The most common misconfiguration we observe involves autovacuum_vacuum_cost_delay and its companion autovacuum_vacuum_cost_limit. These parameters throttle vacuum I/O to prevent it from competing with production queries. The default delay of 2 milliseconds with a cost limit of 200 means the vacuum worker pauses after processing roughly 200 pages (about 1.6 MB) of data. On a table accumulating dead tuples faster than vacuum can process them at this throttled rate, the table bloats continuously. We have observed tables where dead tuple count exceeded live tuple count by a factor of ten, inflating the table from 2 GB to over 20 GB. Sequential scans that once completed in milliseconds now took seconds. Index scans degraded because the indexes themselves referenced dead tuples that had not been vacuumed. For write-heavy tables, we typically recommend reducing autovacuum_vacuum_cost_delay to 0 or 1 millisecond and increasing the cost limit to 1000 or higher, applied as per-table storage parameters rather than global settings to avoid over-vacuuming idle tables.

The second critical parameter is autovacuum_vacuum_scale_factor, which determines what fraction of a table must consist of dead tuples before vacuum is triggered. The default of 0.2 (20%) is reasonable for a table with 10,000 rows—vacuum triggers after 2,000 dead tuples. But on a table with 100 million rows, vacuum does not trigger until 20 million rows are dead. On tables of this scale, a fixed-threshold approach using autovacuum_vacuum_threshold with a near-zero scale factor is far more appropriate. We commonly recommend autovacuum_vacuum_scale_factor = 0.01 or even 0.005 combined with autovacuum_vacuum_threshold = 1000 for large tables, ensuring vacuum begins working before bloat becomes measurable.
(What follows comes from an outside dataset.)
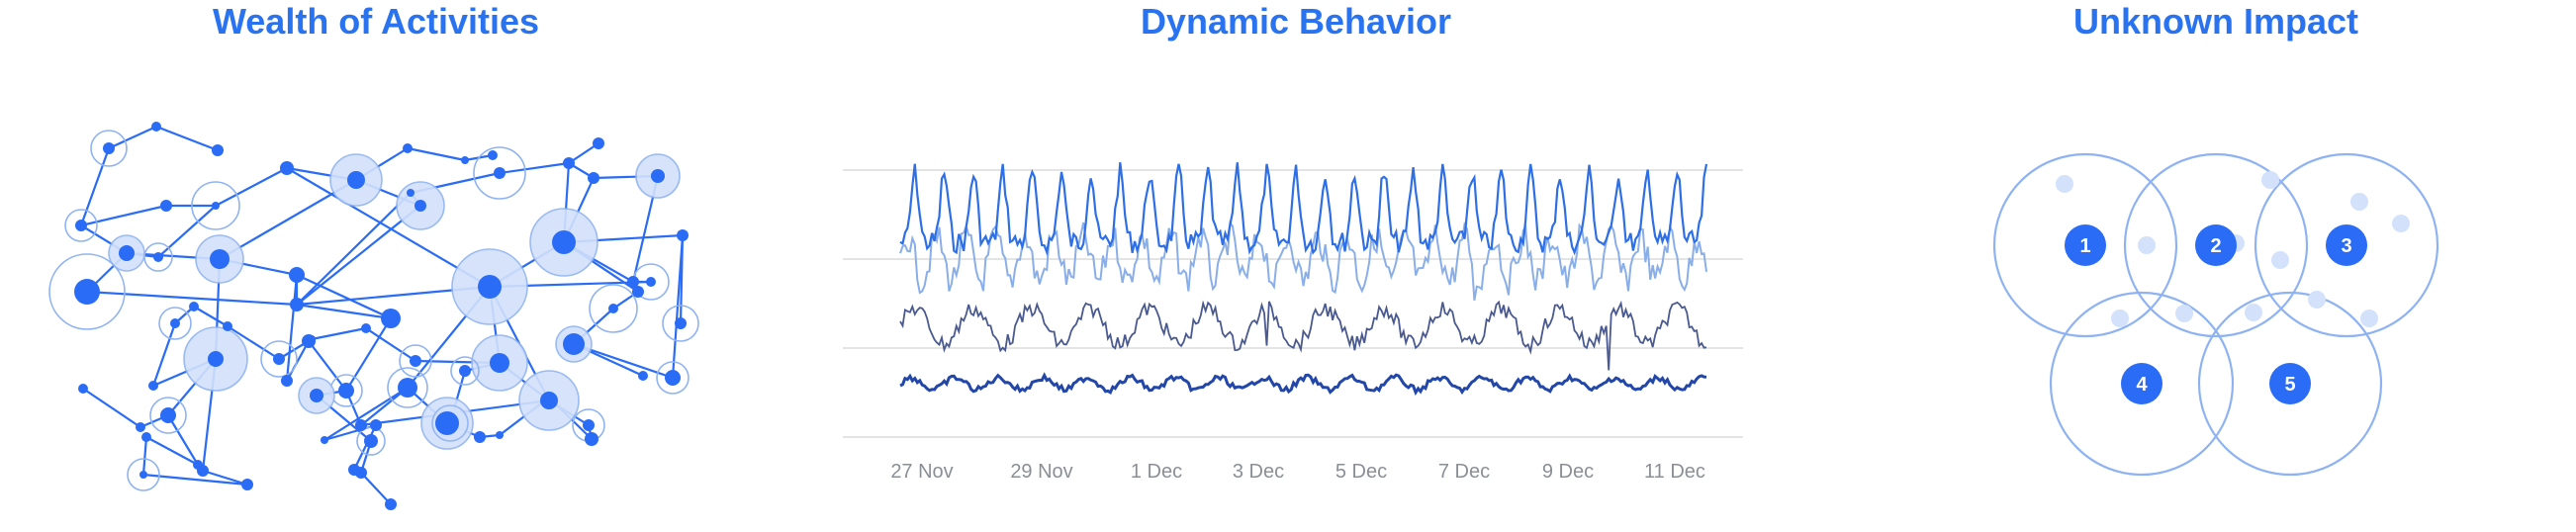 Image resolution: width=2576 pixels, height=532 pixels. What do you see at coordinates (1464, 472) in the screenshot?
I see `x-tick-label: 7 Dec` at bounding box center [1464, 472].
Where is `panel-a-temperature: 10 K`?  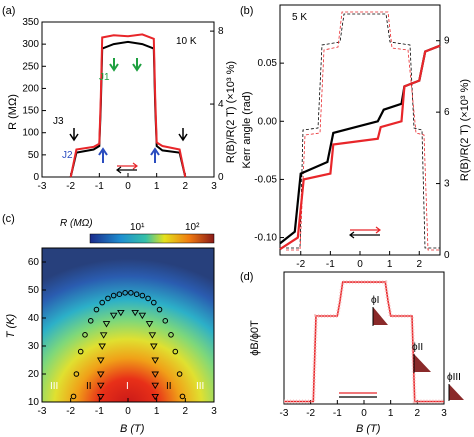
panel-a-temperature: 10 K is located at coordinates (186, 42).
Transaction ID Wraparound: The Non-Negotiable Threat

The most severe risk from inadequate vacuum configuration is transaction ID wraparound. PostgreSQL uses 32-bit transaction IDs with a modular arithmetic visibility scheme. Each transaction consumes one ID, and the system can only distinguish approximately two billion transactions into the past. If a table is not vacuumed before the oldest unfrozen transaction ID approaches the wraparound boundary, PostgreSQL will refuse to accept new transactions and shut down to prevent data corruption. This is not a graceful degradation—it is a hard stop that requires manual intervention to resolve. We monitor for this risk by querying pg_stat_user_tables for the last_autovacuum and n_dead_tup columns, and cross-referencing with the age(relfrozenxid) value from pg_class. Any table where the frozen transaction age exceeds 500 million should trigger an immediate alert. At one billion, the situation is urgent. The autovacuum_freeze_max_age parameter (default 200 million) controls when anti-wraparound vacuum is forced, but on systems where regular vacuum is chronically behind, even this safety net may fire too late if the vacuum workers are all busy with other tables.
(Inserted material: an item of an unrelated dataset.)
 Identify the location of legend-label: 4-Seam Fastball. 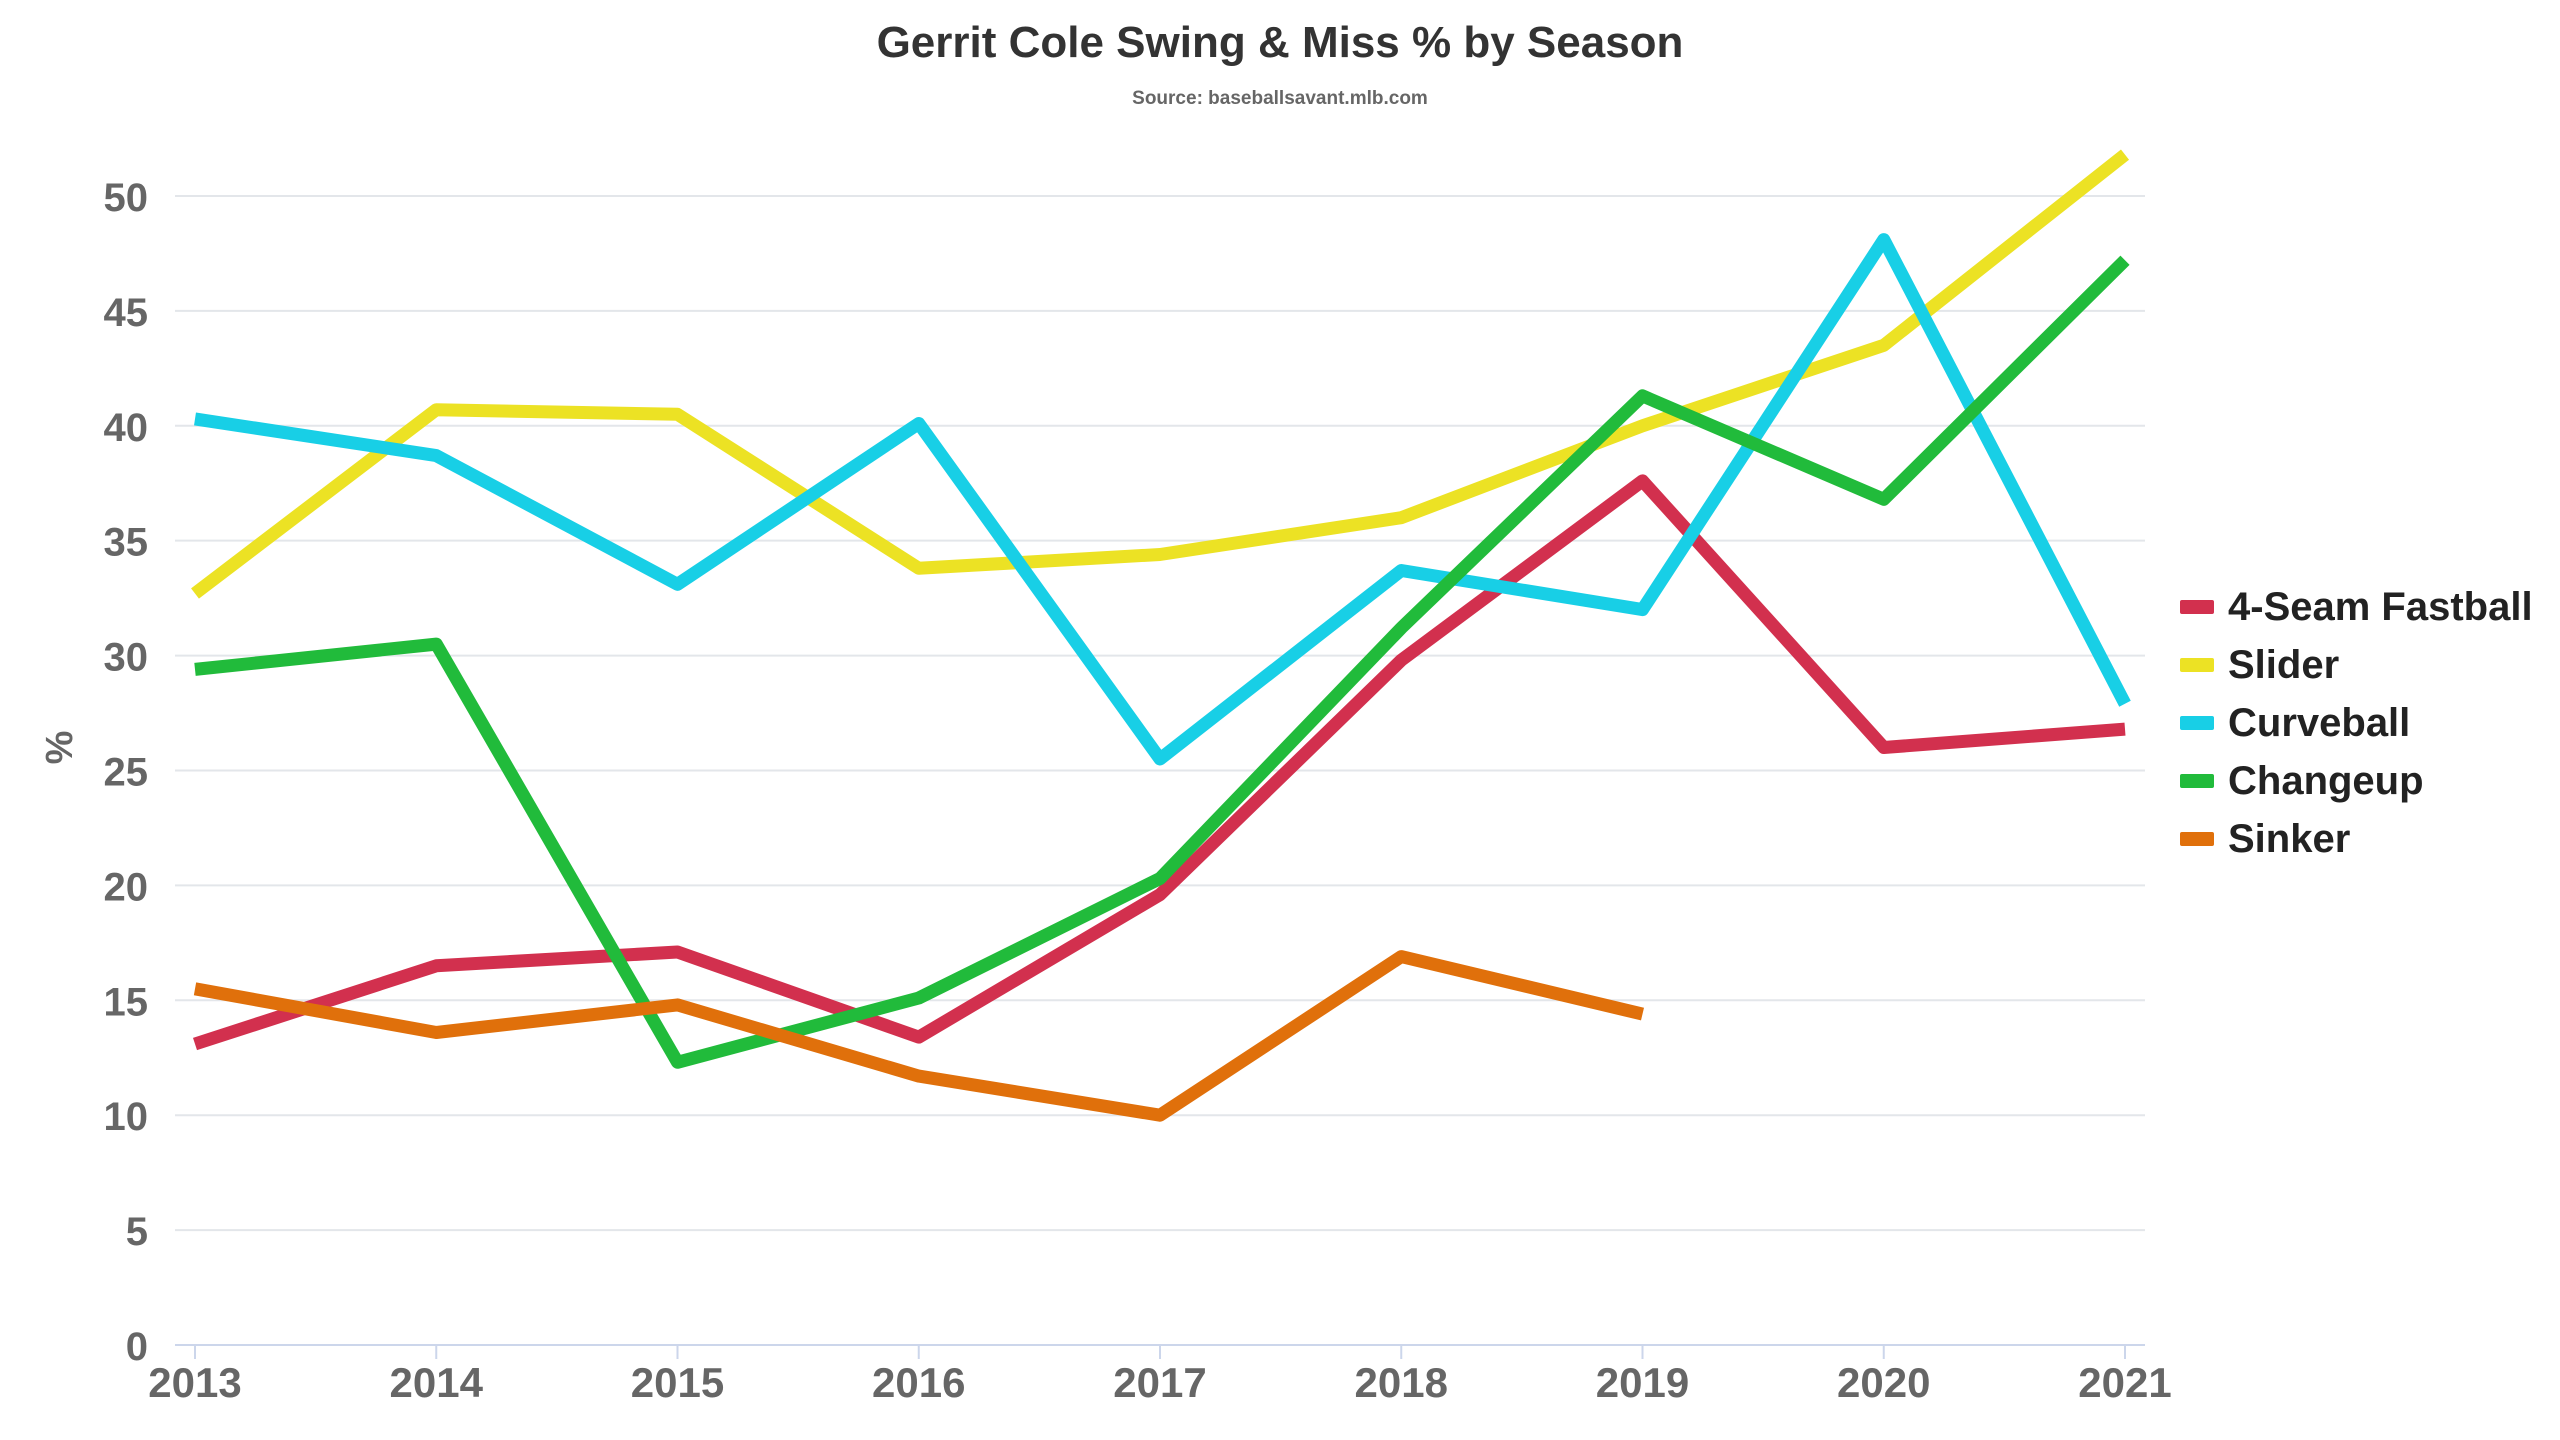
(2380, 606).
Our standard recommendation for any PostgreSQL deployment handling more than a few hundred transactions per second is to establish continuous monitoring of three metrics: dead tuple ratio per table (from pg_stat_user_tables), frozen transaction age per table (from pg_class), and autovacuum worker utilisation (from pg_stat_activity where backend_type = 'autovacuum worker'). These should feed into the same alerting infrastructure as CPU and memory monitoring, because an autovacuum that cannot keep pace is as much an availability threat as a saturated disk. The security dimension is direct: table bloat causes query timeouts, which cause application-layer retries, which amplify the load, which accelerates bloat further. This positive feedback loop is indistinguishable from a denial-of-service attack in its effects, and it originates from a configuration that shipped as the default.